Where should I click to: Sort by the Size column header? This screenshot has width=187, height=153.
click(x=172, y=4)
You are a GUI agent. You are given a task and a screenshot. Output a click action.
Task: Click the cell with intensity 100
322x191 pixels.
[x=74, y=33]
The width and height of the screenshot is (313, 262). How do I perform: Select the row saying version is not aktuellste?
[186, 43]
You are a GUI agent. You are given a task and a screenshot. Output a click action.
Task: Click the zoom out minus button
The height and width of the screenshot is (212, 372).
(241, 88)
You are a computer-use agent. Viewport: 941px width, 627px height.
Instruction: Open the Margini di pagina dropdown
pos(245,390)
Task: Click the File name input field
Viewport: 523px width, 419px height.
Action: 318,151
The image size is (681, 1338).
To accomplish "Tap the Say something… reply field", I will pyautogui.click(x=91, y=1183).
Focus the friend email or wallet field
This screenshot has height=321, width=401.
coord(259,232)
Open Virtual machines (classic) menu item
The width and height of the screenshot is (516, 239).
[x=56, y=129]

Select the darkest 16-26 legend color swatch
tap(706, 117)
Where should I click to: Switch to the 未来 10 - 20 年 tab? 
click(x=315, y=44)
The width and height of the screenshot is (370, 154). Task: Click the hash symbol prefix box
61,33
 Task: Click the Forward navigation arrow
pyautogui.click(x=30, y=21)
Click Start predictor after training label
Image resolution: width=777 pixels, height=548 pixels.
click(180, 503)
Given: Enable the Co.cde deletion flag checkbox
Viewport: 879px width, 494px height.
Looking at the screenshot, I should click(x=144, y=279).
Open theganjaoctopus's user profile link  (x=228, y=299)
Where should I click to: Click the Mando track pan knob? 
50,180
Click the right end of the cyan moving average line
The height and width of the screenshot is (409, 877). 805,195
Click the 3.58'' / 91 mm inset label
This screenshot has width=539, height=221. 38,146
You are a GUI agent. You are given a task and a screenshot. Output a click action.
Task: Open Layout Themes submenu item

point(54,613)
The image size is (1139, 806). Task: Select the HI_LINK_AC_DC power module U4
☆ ☆ ☆ ☆ ☆ ☆ ☆
● TASK INSTRUCTIONS:
Recopy the whole listing exactly.

● RESULT BELOW:
Where should I click to: Sort by the Size column header? This screenshot has width=187, height=153.
click(x=172, y=4)
You are a GUI agent. You are given a task and a screenshot. Output a click action.
Task: Click the cell with intensity 100
322x191 pixels.
[x=74, y=33]
The width and height of the screenshot is (313, 262). How do I perform: Select the row saying version is not aktuellste?
[186, 43]
You are a GUI agent. You are given a task and a screenshot. Output a click action.
Task: Click the zoom out minus button
The height and width of the screenshot is (212, 372).
(241, 88)
You are a computer-use agent. Viewport: 941px width, 627px height.
Instruction: Open the Margini di pagina dropdown
pos(245,390)
Task: Click the File name input field
Viewport: 523px width, 419px height.
Action: 318,151
The image size is (681, 1338).
To accomplish "Tap the Say something… reply field", I will pyautogui.click(x=91, y=1183).
Focus the friend email or wallet field
This screenshot has height=321, width=401.
coord(259,232)
Open Virtual machines (classic) menu item
The width and height of the screenshot is (516, 239).
[x=56, y=129]

Select the darkest 16-26 legend color swatch
tap(706, 117)
Where should I click to: Switch to the 未来 10 - 20 年 tab? 
click(x=315, y=44)
The width and height of the screenshot is (370, 154). Task: Click the hash symbol prefix box
61,33
 Task: Click the Forward navigation arrow
pyautogui.click(x=30, y=21)
Click Start predictor after training label
Image resolution: width=777 pixels, height=548 pixels.
click(180, 503)
Given: Enable the Co.cde deletion flag checkbox
Viewport: 879px width, 494px height.
Looking at the screenshot, I should click(x=144, y=279).
Open theganjaoctopus's user profile link  (x=228, y=299)
Where should I click to: Click the Mando track pan knob? 
50,180
Click the right end of the cyan moving average line
The height and width of the screenshot is (409, 877). 805,195
Click the 3.58'' / 91 mm inset label
This screenshot has width=539, height=221. 38,146
You are a GUI agent. You are given a task and a screenshot. Output a click action.
Task: Open Layout Themes submenu item

point(54,613)
The image size is (1139, 806). Task: Select the HI_LINK_AC_DC power module U4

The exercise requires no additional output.